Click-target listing
"""
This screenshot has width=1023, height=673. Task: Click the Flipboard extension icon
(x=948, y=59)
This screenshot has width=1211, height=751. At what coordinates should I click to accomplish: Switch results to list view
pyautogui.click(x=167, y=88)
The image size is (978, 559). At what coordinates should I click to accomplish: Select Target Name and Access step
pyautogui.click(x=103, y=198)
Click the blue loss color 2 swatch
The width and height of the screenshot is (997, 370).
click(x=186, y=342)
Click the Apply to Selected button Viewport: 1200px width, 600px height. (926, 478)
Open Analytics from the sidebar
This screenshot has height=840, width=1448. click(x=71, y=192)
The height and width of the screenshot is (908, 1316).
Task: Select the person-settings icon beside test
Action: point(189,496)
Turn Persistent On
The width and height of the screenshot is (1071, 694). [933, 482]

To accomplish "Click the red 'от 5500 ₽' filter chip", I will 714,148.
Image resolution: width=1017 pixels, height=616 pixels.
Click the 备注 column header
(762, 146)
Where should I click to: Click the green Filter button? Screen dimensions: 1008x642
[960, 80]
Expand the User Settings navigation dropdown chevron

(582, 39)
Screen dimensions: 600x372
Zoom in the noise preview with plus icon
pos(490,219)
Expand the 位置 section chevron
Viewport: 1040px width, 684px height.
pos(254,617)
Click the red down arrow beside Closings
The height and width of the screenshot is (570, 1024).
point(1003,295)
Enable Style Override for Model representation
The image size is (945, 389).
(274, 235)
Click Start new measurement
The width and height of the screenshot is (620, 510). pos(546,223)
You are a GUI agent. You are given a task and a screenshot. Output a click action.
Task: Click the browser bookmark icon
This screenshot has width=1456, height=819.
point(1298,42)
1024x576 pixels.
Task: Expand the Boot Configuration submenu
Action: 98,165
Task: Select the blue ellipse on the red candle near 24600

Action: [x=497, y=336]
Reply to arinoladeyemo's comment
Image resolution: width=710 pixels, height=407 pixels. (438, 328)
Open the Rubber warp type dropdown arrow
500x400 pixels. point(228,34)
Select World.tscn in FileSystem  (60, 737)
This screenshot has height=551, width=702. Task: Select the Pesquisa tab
"""
Rewrite the stretch of the listing from its start through the line containing "pyautogui.click(x=167, y=88)", keeping the requests, and shift every coordinate in the answers up by 40.

→ **Full solution**:
This screenshot has width=1023, height=673. Task: Click the Flipboard extension icon
(x=988, y=99)
This screenshot has width=1211, height=751. At what coordinates should I click to accomplish: Switch results to list view
pyautogui.click(x=207, y=128)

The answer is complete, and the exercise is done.